I’m Linda and I’m a self-help junkie

A 40-year-old mother neglects her kids in order to read about how to be a better parent

Julia McKinnell

I’m Linda and I’m a self-help junkie

Forty-year-old Linda Pruce confesses that her problem started in September 1998. “I was sitting on my bed, breastfeeding my newborn, and wondering whether it would be wrong to smoke a cigarette while nursing,” she writes in a new book. “As I was figuring out the logistics of this dilemma—could I reach my cigarettes without breaking the baby’s seal on my breast? Could I blow the smoke toward the window rather than up the nostrils of my daughter?—I caught the start of Oprah’s fall season.”

Oprah “was speaking to me,” writes the Maryland holistic healer in Confessions of a Self-Help Junkie. “I was a fat, tired, chain-smoking mother of two with a travelling, ‘I’m only home on weekends’ husband.” Pruce wanted change, and the plan at the time seemed simple. She’d watch Oprah every afternoon and the “experts and published authors would tell me exactly what I needed to do.”

First up was John Gray with his bestseller How to Get What You Want and Want What You Have. She followed Gray’s advice and sent “feeling letters to those who had created any chaos in my life, forgiving anyone I had unfinished business with. By the time I closed the back cover, I was still smoking, fat and unhappy, but at least I despised everyone else in my life as much as I despised myself.”

Gray was just the beginning. Pruce hired a cleaning lady in order to spend more time reading self-help books and focusing on her issues. She bought frozen dinners for her toddler. She spent all her spare time at Borders bookstore. “My children didn’t get it,” she writes. “They wanted to be fed and nurtured. I needed to break through my blocks so I could be a better mom!”

At home, she reasoned, “since it would be wrong to blow tobacco toxins around my kids, I excused myself regularly and hid upstairs in my office where I could surf self-help sites online and smoke my brains out.”

The day Gary Zukav appeared on Oprah, Pruce yelled down to her daughter, “There’s a sippy cup in the fridge.” When her daughter asked, “Can we go outside?” she replied, “In a minute.” “How long is a minute?” her daughter asked. “ ‘When Oprah is over,’ I lied.”

But then Pruce began noticing something. Each day on Oprah “someone would have the ever-so-popular ‘A-ha!’ moment right on national television. Why wasn’t I getting the same Oprah show results at home?” she asked herself. Pruce says an ugly truth hit her the day she transferred all her books from one shelf to another. She had 50 self-help titles.

Among them was Christine Northrup’s Women’s Bodies, Women’s Wisdom ($17.95), “a must-have for anyone who menstruates,” she notes helpfully for readers in her book. She’d also bought Northrup’s The Wisdom of Menopause ($18.95) while still in her thirties, explaining, “If I like an author, I automatically buy the follow-up book.” Then there was Iyanla Vanzant’s One Day My Soul Just Opened Up ($13): “One day my wallet just opened up,” Pruce explains.

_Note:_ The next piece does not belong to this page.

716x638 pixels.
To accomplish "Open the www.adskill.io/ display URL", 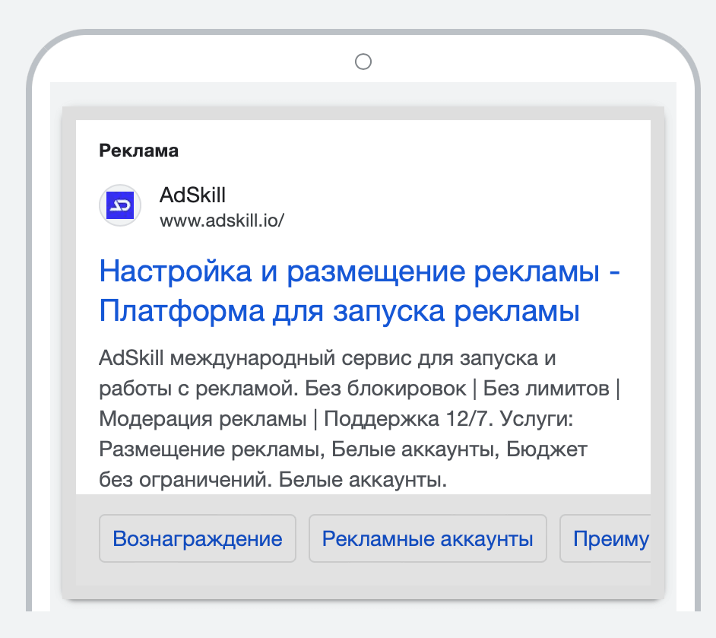I will pyautogui.click(x=222, y=221).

“Self-help junkies prefer to read about topics instead of learning by trial and error,” the now-wiser Pruce advises her readers. “Your procrastination is disguised by research. By reading books and surfing the Internet, you give the impression you are being proactive. In actuality, you’re delaying doing much of anything.”

Pruce’s own freedom from self-help addiction came when she started to tell the truth about herself in her online newsletter. Initially, it counselled readers how to eat and be healthy. “Then I started slipping in these idiotic stories about myself. I found I got a much better response when I just told the truth. When I gave people some great piece of information about their chakra system, I wouldn’t get anything back,” she said in a phone interview. “But if I said, ‘My husband’s pissing me off,’ they’d all go, ‘Yeah!’ ”

Tips from Confessions include, “Have the courage to talk to one or two women and find out if they’re as thrilled with their life as you think.” “Share your insecurities and see if others relate to your struggles.” “Consider being more open with good friends and close family members. By telling the truth, you have more opportunities to receive insight from others.” Adds Pruce, “It’s nice when someone rolls their eyes and says, ‘I’m having the worst day’ or ‘My husband’s driving me nuts.’ You can relate for a few moments. You don’t feel so much pressure to be perfect.”

Confessions of a Self-Help Junkie (US$9.95) is available online through Pruce’s blog “Enter the Circle.”